Available data
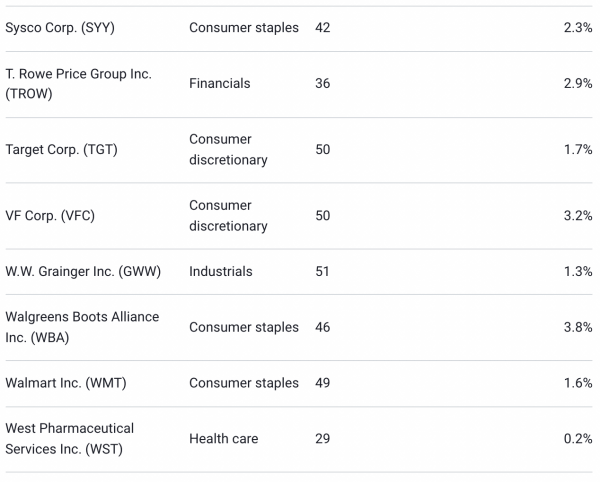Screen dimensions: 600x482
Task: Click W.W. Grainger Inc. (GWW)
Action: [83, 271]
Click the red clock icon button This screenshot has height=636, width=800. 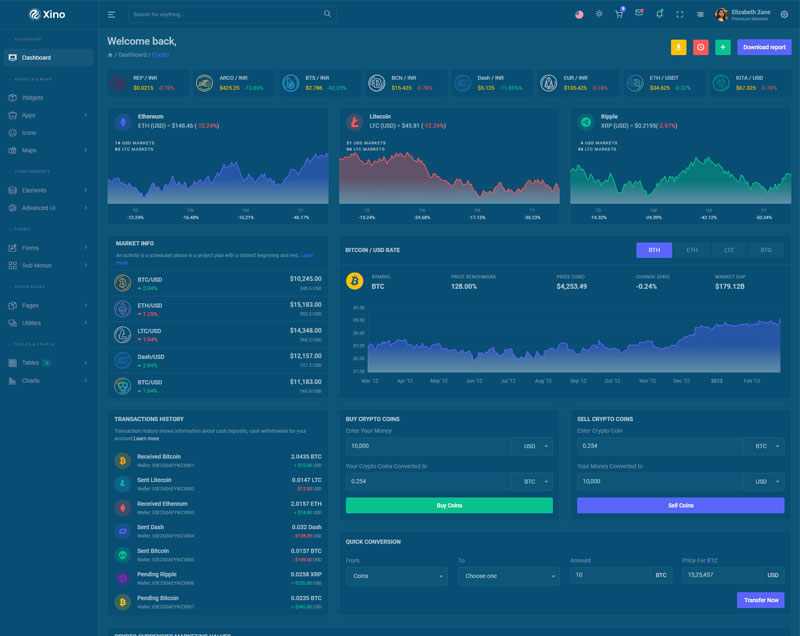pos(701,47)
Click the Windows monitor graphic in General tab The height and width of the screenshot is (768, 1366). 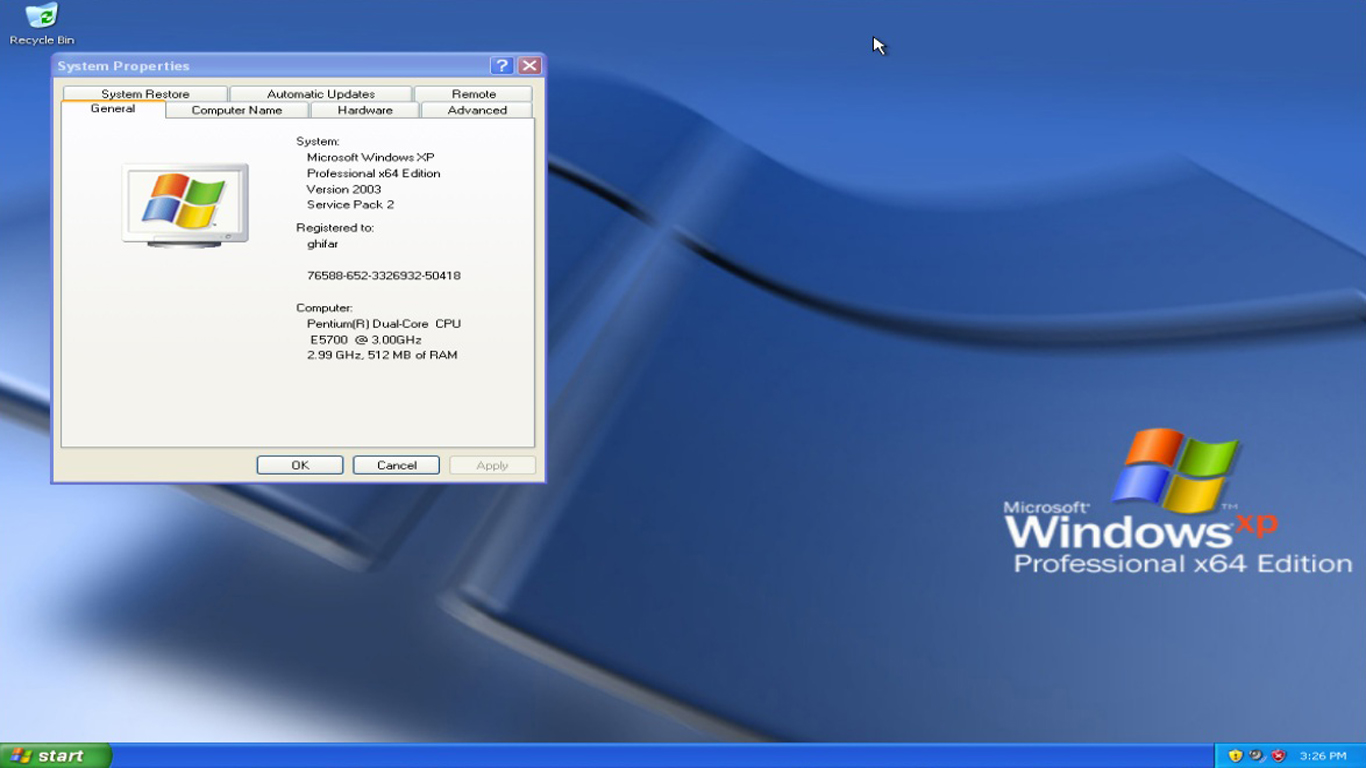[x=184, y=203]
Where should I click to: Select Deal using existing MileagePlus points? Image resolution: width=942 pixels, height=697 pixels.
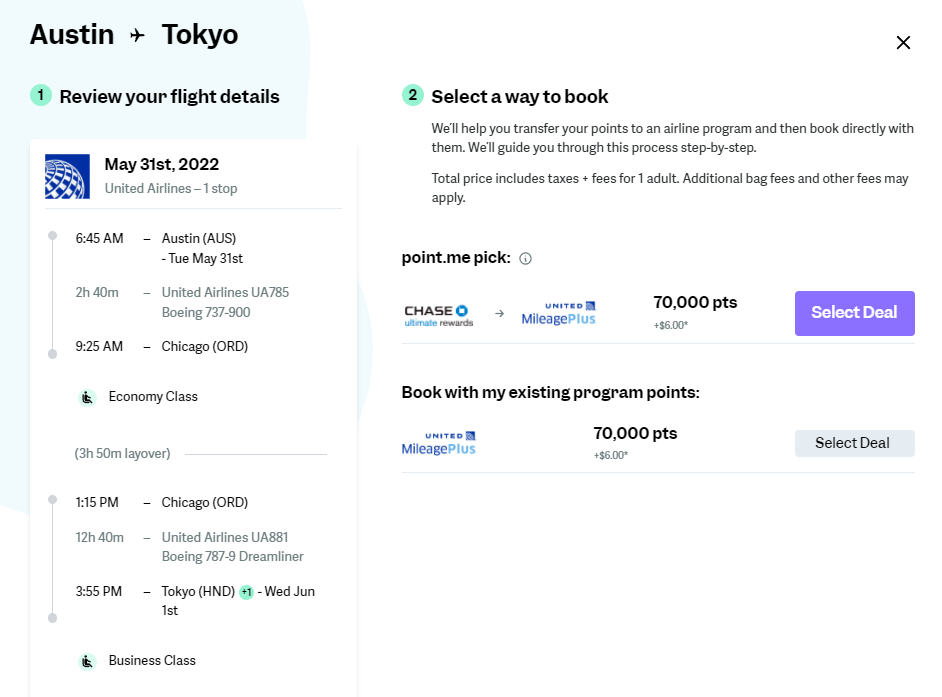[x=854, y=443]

What you have to do
Every line from the one containing "Where should I" through the last line of the records is to be reproduced exactly, with pictures left out and nothing else given.

Expected output
Where should I click to: Select Deal using existing MileagePlus points? Image resolution: width=942 pixels, height=697 pixels.
[x=854, y=443]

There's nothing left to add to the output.